In the overall trial population, the median duration of exposure to cemiplimab was 27 weeks (range: <1-115 weeks) and 18 weeks for chemotherapy (range: <1-87 weeks). Overall adverse events (AEs) occurred in 88% of cemiplimab patients and 94% of chemotherapy patients. Grade 3 or higher AEs occurred in 37% of cemiplimab patients and 49% of chemotherapy patients. Immune-mediated AEs were reported in 17% of cemiplimab patients and included hypothyroidism (6%), hyperthyroidism (4%), pneumonitis (2%), hepatitis (2%), skin adverse reaction (2%), arthritis, increased blood thyroid stimulating hormone, thyroiditis, colitis, nephritis and peripheral neuropathy (each 1%). Treatment discontinuation due to an AE occurred in 6% of cemiplimab patients and 4% of chemotherapy patients. No new cemiplimab safety signals were observed.

Cemiplimab is being jointly developed by Regeneron and Sanofi under a global collaboration agreement. The use of cemiplimab to treat advanced NSCLC is investigational and has not been fully evaluated by any regulatory authority.

About the Phase 3 trial

The open-label, randomized, multi-center Phase 3 trial investigated the first-line treatment of cemiplimab monotherapy compared to platinum-doublet chemotherapy in squamous or non-squamous advanced NSCLC that tested positive for PD-L1 in ≥50% of tumor cells but not ALK, EGFR or ROS1. PD-L1 expression was confirmed using the PD-L1 IHC 22C3 pharmDx kit. The trial included 712 patients with either locally advanced NSCLC (Stage IIIB/C), who were not candidates for surgical resection or definitive chemoradiation or had progressed after treatment with definitive chemoradiation, or previously untreated metastatic NSCLC (Stage IV).
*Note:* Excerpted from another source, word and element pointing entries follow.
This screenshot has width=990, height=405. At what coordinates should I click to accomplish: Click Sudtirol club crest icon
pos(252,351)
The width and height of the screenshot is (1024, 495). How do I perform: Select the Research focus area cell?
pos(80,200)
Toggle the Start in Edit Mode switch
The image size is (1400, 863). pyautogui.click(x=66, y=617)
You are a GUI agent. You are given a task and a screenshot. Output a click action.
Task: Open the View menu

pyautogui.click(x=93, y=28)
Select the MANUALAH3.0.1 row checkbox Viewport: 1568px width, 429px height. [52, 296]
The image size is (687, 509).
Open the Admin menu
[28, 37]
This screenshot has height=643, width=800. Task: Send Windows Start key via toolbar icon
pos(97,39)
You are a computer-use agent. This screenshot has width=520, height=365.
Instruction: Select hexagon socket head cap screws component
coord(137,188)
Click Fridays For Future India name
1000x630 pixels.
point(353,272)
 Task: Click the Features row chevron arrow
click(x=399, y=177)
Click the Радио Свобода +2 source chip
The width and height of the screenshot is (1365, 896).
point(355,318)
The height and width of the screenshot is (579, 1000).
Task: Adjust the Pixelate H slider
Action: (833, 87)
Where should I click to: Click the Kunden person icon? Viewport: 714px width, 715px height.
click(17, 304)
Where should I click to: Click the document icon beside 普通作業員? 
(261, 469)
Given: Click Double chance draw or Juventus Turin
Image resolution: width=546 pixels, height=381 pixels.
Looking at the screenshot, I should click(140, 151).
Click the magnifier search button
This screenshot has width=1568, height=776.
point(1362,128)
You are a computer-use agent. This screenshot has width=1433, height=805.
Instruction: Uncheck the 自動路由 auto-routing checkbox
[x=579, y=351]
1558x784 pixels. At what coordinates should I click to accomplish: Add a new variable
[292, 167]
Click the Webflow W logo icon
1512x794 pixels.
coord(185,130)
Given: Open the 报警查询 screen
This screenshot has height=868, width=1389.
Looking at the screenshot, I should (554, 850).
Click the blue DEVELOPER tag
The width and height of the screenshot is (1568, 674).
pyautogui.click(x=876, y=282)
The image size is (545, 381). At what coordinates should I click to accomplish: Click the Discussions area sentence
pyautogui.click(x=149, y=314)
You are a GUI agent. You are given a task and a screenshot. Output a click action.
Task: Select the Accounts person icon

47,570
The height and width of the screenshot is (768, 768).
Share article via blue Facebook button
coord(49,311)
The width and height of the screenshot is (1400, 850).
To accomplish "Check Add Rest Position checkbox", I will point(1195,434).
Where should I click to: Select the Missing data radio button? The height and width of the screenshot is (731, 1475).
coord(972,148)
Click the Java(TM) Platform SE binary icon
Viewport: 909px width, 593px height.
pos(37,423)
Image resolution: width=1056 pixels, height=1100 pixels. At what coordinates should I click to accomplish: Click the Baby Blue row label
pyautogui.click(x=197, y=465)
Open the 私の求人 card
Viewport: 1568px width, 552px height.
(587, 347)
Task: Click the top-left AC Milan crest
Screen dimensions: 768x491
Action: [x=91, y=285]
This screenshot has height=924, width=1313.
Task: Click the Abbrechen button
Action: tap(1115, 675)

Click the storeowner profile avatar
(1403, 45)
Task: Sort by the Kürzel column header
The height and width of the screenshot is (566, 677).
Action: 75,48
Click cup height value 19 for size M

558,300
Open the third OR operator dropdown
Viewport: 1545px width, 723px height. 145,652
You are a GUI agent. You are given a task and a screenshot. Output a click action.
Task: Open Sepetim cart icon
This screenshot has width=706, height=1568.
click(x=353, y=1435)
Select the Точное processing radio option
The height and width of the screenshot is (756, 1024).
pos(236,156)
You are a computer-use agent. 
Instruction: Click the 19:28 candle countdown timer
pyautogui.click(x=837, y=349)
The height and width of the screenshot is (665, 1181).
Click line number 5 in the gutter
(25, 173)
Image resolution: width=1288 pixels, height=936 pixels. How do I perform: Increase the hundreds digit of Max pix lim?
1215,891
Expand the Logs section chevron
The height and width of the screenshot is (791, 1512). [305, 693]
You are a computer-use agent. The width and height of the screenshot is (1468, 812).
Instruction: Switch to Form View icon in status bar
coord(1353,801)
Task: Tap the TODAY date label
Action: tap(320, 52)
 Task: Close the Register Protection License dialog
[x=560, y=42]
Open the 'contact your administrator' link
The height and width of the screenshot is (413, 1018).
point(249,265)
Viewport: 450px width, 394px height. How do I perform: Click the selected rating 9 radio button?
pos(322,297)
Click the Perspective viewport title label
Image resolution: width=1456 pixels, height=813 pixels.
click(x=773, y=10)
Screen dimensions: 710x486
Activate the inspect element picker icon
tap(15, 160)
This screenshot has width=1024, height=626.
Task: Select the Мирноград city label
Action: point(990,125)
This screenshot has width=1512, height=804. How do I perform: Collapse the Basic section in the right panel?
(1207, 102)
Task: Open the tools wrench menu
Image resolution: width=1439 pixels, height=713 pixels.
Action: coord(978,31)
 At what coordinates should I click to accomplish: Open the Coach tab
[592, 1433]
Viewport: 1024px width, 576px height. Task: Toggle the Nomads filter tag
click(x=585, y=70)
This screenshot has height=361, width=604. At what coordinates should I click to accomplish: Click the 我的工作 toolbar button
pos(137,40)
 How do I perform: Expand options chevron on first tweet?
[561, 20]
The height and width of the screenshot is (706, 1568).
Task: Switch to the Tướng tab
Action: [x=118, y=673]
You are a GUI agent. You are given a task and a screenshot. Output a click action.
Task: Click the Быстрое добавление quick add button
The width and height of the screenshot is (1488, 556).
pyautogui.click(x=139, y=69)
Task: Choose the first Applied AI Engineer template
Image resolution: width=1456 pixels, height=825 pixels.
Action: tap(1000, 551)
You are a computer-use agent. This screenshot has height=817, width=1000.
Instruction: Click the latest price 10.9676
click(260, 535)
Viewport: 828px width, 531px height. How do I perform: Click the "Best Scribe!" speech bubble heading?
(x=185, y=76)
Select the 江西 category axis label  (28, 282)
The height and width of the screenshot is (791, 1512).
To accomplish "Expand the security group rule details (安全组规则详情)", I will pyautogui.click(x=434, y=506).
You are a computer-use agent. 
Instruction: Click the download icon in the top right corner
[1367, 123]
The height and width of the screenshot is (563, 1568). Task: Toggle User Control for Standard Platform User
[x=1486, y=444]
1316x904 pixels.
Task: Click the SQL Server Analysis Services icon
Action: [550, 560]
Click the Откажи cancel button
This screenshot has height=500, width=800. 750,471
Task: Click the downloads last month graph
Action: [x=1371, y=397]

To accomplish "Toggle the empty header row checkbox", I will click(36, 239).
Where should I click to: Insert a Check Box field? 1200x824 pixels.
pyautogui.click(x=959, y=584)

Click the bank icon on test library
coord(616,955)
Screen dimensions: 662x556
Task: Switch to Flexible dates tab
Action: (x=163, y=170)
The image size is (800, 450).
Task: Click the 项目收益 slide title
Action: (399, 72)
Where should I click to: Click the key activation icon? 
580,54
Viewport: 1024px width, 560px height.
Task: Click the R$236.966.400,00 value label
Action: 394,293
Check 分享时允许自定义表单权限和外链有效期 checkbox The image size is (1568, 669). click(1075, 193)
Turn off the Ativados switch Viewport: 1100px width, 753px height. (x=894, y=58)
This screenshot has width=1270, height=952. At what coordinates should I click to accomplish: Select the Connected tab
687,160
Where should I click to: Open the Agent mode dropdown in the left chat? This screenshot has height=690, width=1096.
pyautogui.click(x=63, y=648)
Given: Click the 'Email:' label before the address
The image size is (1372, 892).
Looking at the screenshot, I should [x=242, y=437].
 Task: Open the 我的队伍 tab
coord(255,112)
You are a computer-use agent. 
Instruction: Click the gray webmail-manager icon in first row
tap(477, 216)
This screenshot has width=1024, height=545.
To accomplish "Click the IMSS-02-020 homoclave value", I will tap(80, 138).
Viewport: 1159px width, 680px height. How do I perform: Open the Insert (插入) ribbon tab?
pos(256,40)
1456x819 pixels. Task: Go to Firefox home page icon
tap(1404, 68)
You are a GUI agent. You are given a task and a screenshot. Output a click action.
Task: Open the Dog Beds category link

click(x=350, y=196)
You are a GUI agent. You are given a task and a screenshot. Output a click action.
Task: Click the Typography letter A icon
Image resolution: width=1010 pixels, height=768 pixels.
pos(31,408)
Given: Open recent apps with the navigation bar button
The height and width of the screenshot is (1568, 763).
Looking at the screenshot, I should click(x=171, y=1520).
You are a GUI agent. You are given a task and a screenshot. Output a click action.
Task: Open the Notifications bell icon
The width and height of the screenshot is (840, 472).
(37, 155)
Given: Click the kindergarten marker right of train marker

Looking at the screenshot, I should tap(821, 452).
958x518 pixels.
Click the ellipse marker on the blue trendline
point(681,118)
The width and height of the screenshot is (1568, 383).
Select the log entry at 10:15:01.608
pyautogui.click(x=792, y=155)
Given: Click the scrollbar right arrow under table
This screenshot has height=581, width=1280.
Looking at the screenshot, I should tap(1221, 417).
Patients were randomized 1:1 to receive either cemiplimab 350 mg administered intravenously every three weeks for up to 108 weeks or an investigator-selected, standard-of-care, platinum-based, doublet chemotherapy regimen for 4 to 6 cycles (with or without histology relevant maintenance pemetrexed chemotherapy). The co-primary endpoints are OS and PFS, and secondary endpoints include overall response rate, duration of response and quality of life.

The trial was designed to reflect current and emerging treatment paradigms. Inclusion criteria allowed patients with NSCLC who had: controlled hepatitis B, hepatitis C or HIV; pre-treated and stable brain metastases; and/or locally advanced disease that had progressed after definitive chemoradiation. Patients whose disease progressed in the trial were able to change their therapy: those in the chemotherapy arm were allowed to crossover into the cemiplimab arm, while those in the cemiplimab arm were allowed to combine cemiplimab treatment with 4 to 6 cycles of chemotherapy.

A prespecified interim analysis was performed after 50% of OS events. Due to a highly significant improvement in OS at the interim analysis, the trial was modified to allow all patients to receive cemiplimab based on an Independent Data Monitoring Committee recommendation.